Collected data
• • •

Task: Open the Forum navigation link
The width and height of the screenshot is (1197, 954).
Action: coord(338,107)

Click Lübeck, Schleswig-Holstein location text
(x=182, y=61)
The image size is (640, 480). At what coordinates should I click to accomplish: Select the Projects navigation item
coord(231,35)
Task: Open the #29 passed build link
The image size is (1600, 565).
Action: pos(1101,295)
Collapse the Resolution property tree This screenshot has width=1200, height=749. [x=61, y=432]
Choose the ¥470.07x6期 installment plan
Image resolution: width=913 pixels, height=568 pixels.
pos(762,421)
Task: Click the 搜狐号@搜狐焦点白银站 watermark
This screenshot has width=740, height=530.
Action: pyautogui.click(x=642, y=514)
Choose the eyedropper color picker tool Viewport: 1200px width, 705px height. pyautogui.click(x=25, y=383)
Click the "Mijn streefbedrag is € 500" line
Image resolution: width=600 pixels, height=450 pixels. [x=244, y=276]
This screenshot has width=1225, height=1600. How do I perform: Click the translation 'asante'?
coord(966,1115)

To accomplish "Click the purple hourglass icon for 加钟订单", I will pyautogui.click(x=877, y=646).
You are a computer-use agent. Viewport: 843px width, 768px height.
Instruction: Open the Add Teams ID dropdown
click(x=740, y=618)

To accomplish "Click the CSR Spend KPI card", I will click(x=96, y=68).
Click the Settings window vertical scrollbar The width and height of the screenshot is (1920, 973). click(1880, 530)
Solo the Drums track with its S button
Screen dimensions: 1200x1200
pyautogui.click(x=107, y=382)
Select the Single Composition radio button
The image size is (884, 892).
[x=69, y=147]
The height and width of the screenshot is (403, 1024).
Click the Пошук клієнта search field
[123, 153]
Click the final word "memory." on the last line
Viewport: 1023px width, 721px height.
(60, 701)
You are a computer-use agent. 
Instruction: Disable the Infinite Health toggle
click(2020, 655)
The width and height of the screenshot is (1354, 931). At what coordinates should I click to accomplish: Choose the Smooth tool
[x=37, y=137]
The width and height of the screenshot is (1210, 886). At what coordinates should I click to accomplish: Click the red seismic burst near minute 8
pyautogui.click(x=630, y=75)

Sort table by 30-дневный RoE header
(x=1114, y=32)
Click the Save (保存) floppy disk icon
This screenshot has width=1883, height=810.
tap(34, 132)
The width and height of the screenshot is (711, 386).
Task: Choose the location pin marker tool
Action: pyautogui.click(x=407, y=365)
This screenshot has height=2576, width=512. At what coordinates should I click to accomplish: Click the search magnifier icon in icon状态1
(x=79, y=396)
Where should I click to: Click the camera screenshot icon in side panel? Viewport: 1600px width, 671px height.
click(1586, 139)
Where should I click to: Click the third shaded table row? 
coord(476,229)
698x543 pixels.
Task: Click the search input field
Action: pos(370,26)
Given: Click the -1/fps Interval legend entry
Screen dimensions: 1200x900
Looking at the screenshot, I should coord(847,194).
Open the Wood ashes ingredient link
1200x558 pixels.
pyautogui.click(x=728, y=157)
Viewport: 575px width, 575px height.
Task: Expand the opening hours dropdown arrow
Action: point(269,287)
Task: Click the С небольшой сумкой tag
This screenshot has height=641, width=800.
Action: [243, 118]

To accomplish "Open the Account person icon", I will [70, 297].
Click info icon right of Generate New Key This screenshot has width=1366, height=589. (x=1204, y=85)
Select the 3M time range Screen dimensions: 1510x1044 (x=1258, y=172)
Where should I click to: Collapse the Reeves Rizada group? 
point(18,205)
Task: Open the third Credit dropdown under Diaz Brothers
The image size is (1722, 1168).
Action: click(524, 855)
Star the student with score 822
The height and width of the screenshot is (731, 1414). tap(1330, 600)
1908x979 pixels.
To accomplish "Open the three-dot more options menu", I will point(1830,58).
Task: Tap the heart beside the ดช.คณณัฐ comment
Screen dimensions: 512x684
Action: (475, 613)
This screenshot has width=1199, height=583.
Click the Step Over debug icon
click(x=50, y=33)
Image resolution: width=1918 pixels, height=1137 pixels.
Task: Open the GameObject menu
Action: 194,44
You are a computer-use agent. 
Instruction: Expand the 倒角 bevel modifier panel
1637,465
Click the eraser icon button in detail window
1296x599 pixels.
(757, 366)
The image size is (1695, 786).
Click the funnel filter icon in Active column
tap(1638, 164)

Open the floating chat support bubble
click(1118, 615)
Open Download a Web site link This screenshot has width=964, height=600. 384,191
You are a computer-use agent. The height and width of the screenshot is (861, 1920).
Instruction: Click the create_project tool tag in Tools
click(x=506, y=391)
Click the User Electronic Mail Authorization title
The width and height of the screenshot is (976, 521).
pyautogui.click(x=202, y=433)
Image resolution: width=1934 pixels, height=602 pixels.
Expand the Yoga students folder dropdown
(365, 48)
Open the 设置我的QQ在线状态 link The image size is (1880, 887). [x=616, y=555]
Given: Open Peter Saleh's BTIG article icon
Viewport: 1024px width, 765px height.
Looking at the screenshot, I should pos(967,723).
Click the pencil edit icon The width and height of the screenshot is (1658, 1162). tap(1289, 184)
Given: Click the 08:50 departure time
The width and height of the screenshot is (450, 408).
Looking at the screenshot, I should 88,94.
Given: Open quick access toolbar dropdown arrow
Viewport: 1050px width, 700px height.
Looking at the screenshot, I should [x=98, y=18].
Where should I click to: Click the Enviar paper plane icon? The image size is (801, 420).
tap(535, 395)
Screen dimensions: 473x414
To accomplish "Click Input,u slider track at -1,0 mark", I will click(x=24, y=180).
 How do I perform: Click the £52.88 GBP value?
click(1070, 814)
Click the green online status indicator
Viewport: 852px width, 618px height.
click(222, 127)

• • •

Problem details: Repeat all of the records verbatim, leaving nothing out.

Your solution:
Task: Open the Forum navigation link
The width and height of the screenshot is (1197, 954).
Action: coord(338,107)

Click Lübeck, Schleswig-Holstein location text
(x=182, y=61)
The image size is (640, 480). At what coordinates should I click to accomplish: Select the Projects navigation item
coord(231,35)
Task: Open the #29 passed build link
The image size is (1600, 565).
Action: pos(1101,295)
Collapse the Resolution property tree This screenshot has width=1200, height=749. [x=61, y=432]
Choose the ¥470.07x6期 installment plan
Image resolution: width=913 pixels, height=568 pixels.
pos(762,421)
Task: Click the 搜狐号@搜狐焦点白银站 watermark
This screenshot has width=740, height=530.
Action: pyautogui.click(x=642, y=514)
Choose the eyedropper color picker tool Viewport: 1200px width, 705px height. pyautogui.click(x=25, y=383)
Click the "Mijn streefbedrag is € 500" line
Image resolution: width=600 pixels, height=450 pixels. [x=244, y=276]
This screenshot has width=1225, height=1600. How do I perform: Click the translation 'asante'?
coord(966,1115)

To accomplish "Click the purple hourglass icon for 加钟订单", I will pyautogui.click(x=877, y=646).
You are a computer-use agent. Viewport: 843px width, 768px height.
Instruction: Open the Add Teams ID dropdown
click(x=740, y=618)

To accomplish "Click the CSR Spend KPI card", I will click(x=96, y=68).
Click the Settings window vertical scrollbar The width and height of the screenshot is (1920, 973). click(1880, 530)
Solo the Drums track with its S button
Screen dimensions: 1200x1200
pyautogui.click(x=107, y=382)
Select the Single Composition radio button
The image size is (884, 892).
[x=69, y=147]
The height and width of the screenshot is (403, 1024).
Click the Пошук клієнта search field
[123, 153]
Click the final word "memory." on the last line
Viewport: 1023px width, 721px height.
(60, 701)
You are a computer-use agent. 
Instruction: Disable the Infinite Health toggle
click(2020, 655)
The width and height of the screenshot is (1354, 931). At what coordinates should I click to accomplish: Choose the Smooth tool
[x=37, y=137]
The width and height of the screenshot is (1210, 886). At what coordinates should I click to accomplish: Click the red seismic burst near minute 8
pyautogui.click(x=630, y=75)

Sort table by 30-дневный RoE header
(x=1114, y=32)
Click the Save (保存) floppy disk icon
This screenshot has width=1883, height=810.
tap(34, 132)
The width and height of the screenshot is (711, 386).
Task: Choose the location pin marker tool
Action: pyautogui.click(x=407, y=365)
This screenshot has height=2576, width=512. At what coordinates should I click to accomplish: Click the search magnifier icon in icon状态1
(x=79, y=396)
Where should I click to: Click the camera screenshot icon in side panel? Viewport: 1600px width, 671px height.
click(1586, 139)
Where should I click to: Click the third shaded table row? 
coord(476,229)
698x543 pixels.
Task: Click the search input field
Action: pos(370,26)
Given: Click the -1/fps Interval legend entry
Screen dimensions: 1200x900
Looking at the screenshot, I should coord(847,194).
Open the Wood ashes ingredient link
1200x558 pixels.
pyautogui.click(x=728, y=157)
Viewport: 575px width, 575px height.
Task: Expand the opening hours dropdown arrow
Action: point(269,287)
Task: Click the С небольшой сумкой tag
This screenshot has height=641, width=800.
Action: [243, 118]

To accomplish "Open the Account person icon", I will [70, 297].
Click info icon right of Generate New Key This screenshot has width=1366, height=589. (x=1204, y=85)
Select the 3M time range Screen dimensions: 1510x1044 (x=1258, y=172)
Where should I click to: Collapse the Reeves Rizada group? 
point(18,205)
Task: Open the third Credit dropdown under Diaz Brothers
The image size is (1722, 1168).
Action: click(524, 855)
Star the student with score 822
The height and width of the screenshot is (731, 1414). tap(1330, 600)
1908x979 pixels.
To accomplish "Open the three-dot more options menu", I will point(1830,58).
Task: Tap the heart beside the ดช.คณณัฐ comment
Screen dimensions: 512x684
Action: (475, 613)
This screenshot has width=1199, height=583.
Click the Step Over debug icon
click(x=50, y=33)
Image resolution: width=1918 pixels, height=1137 pixels.
Task: Open the GameObject menu
Action: 194,44
You are a computer-use agent. 
Instruction: Expand the 倒角 bevel modifier panel
1637,465
Click the eraser icon button in detail window
1296x599 pixels.
(757, 366)
The image size is (1695, 786).
Click the funnel filter icon in Active column
tap(1638, 164)

Open the floating chat support bubble
click(1118, 615)
Open Download a Web site link This screenshot has width=964, height=600. 384,191
You are a computer-use agent. The height and width of the screenshot is (861, 1920).
Instruction: Click the create_project tool tag in Tools
click(x=506, y=391)
Click the User Electronic Mail Authorization title
The width and height of the screenshot is (976, 521).
pyautogui.click(x=202, y=433)
Image resolution: width=1934 pixels, height=602 pixels.
Expand the Yoga students folder dropdown
(365, 48)
Open the 设置我的QQ在线状态 link The image size is (1880, 887). [x=616, y=555]
Given: Open Peter Saleh's BTIG article icon
Viewport: 1024px width, 765px height.
Looking at the screenshot, I should pos(967,723).
Click the pencil edit icon The width and height of the screenshot is (1658, 1162). tap(1289, 184)
Given: Click the 08:50 departure time
The width and height of the screenshot is (450, 408).
Looking at the screenshot, I should 88,94.
Given: Open quick access toolbar dropdown arrow
Viewport: 1050px width, 700px height.
Looking at the screenshot, I should [x=98, y=18].
Where should I click to: Click the Enviar paper plane icon? The image size is (801, 420).
tap(535, 395)
Screen dimensions: 473x414
To accomplish "Click Input,u slider track at -1,0 mark", I will click(x=24, y=180).
 How do I perform: Click the £52.88 GBP value?
click(1070, 814)
Click the green online status indicator
Viewport: 852px width, 618px height.
click(222, 127)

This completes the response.